## TASK LIST
A. Repeat the part of the patch review passage starting with "Why move? I'd" and going on through "void pc_q35_init(MachineState *machine)", character for character.
B. In the patch review passage, rewrite the paragraph beginning "Why move?" more briefly while keeping its main point.
C. Pick up the patch review passage after its final line and continue it.

## PASSAGE GIVEN
##########
Why move? I'd only move if it makes code consistent with piix.

> 
>+    if (xen_enabled()) {
>+        q35_xen_hvm_init(machine);
>+    }
>+
>+    isa_bus = ISA_BUS(qdev_get_child_bus(lpc_dev, "isa.0"));
>     if (x86ms->pic == ON_OFF_AUTO_ON || x86ms->pic == ON_OFF_AUTO_AUTO) {
>         pc_i8259_create(isa_bus, gsi_state->i8259_irq);
>     }
>@@ -289,7 +320,7 @@ static void pc_q35_init(MachineState *machine)
> 
>     assert(pcms->vmport != ON_OFF_AUTO__MAX);
>     if (pcms->vmport == ON_OFF_AUTO_AUTO) {
>-        pcms->vmport = ON_OFF_AUTO_ON;
>+        pcms->vmport = xen_enabled() ? ON_OFF_AUTO_OFF : ON_OFF_AUTO_ON;
>     }
> 
>     /* init basic PC hardware */
>diff --git a/hw/i386/xen/xen-hvm.c b/hw/i386/xen/xen-hvm.c
>index 56641a550e..540ac46639 100644
>--- a/hw/i386/xen/xen-hvm.c
>+++ b/hw/i386/xen/xen-hvm.c
>@@ -15,6 +15,7 @@
> #include "hw/pci/pci.h"
> #include "hw/pci/pci_host.h"
##########
## DATA SHOWN
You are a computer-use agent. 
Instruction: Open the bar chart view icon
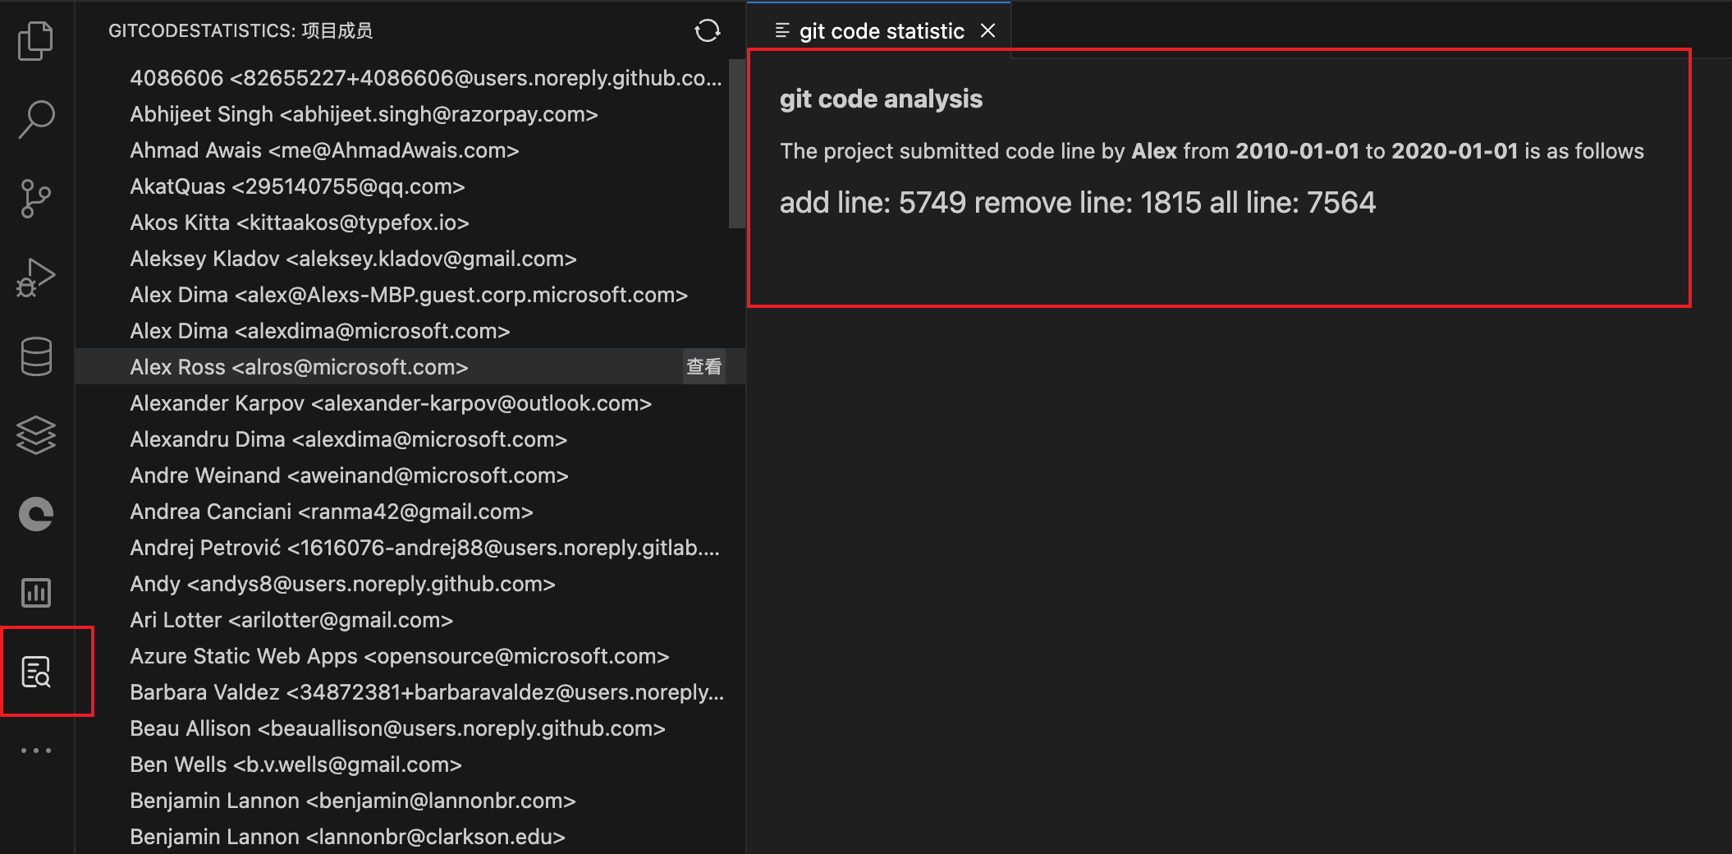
##########
## TASK-BY-TASK RESULTS
A.
Why move? I'd only move if it makes code consistent with piix.

> 
>+    if (xen_enabled()) {
>+        q35_xen_hvm_init(machine);
>+    }
>+
>+    isa_bus = ISA_BUS(qdev_get_child_bus(lpc_dev, "isa.0"));
>     if (x86ms->pic == ON_OFF_AUTO_ON || x86ms->pic == ON_OFF_AUTO_AUTO) {
>         pc_i8259_create(isa_bus, gsi_state->i8259_irq);
>     }
>@@ -289,7 +320,7 @@ static void pc_q35_init(MachineState *machine)

B. Move only if it makes code consistent with piix.

C.
> #include "hw/i386/pc.h"
>+#include "hw/southbridge/ich9.h"
> #include "hw/irq.h"
> #include "hw/hw.h"
> #include "hw/i386/apic-msidef.h"
>@@ -136,14 +137,14 @@ typedef struct XenIOState {
>     Notifier wakeup;
> } XenIOState;
> 
>-/* Xen specific function for piix pci */
>+/* Xen-specific functions for pci dev IRQ handling */
> 
>-int xen_pci_slot_get_pirq(PCIDevice *pci_dev, int irq_num)
>+int xen_cmn_pci_slot_get_pirq(PCIDevice *pci_dev, int irq_num)
> {
>     return irq_num + (PCI_SLOT(pci_dev->devfn) << 2);
> }
> 
>-void xen_piix3_set_irq(void *opaque, int irq_num, int level)

I think this function should have a different name meanwhile. Which would make 
renaming possibly unneccessary.

>+void xen_cmn_set_irq(void *opaque, int irq_num, int level)
> {
>     xen_set_pci_intx_level(xen_domid, 0, 0, irq_num >> 2,
>                            irq_num & 3, level);
>diff --git a/hw/i386/xen/xen_platform.c b/hw/i386/xen/xen_platform.c
>index 57f1d742c1..0375337222 100644
>--- a/hw/i386/xen/xen_platform.c
>+++ b/hw/i386/xen/xen_platform.c
>@@ -34,6 +34,7 @@
> #include "sysemu/block-backend.h"
> #include "qemu/error-report.h"
> #include "qemu/module.h"
>+#include "include/hw/i386/pc.h"
> #include "qom/object.h"
> 
> #ifdef CONFIG_XEN
>@@ -223,6 +224,12 @@ static void unplug_disks(PCIBus *b, PCIDevice *d, void 
>*opaque)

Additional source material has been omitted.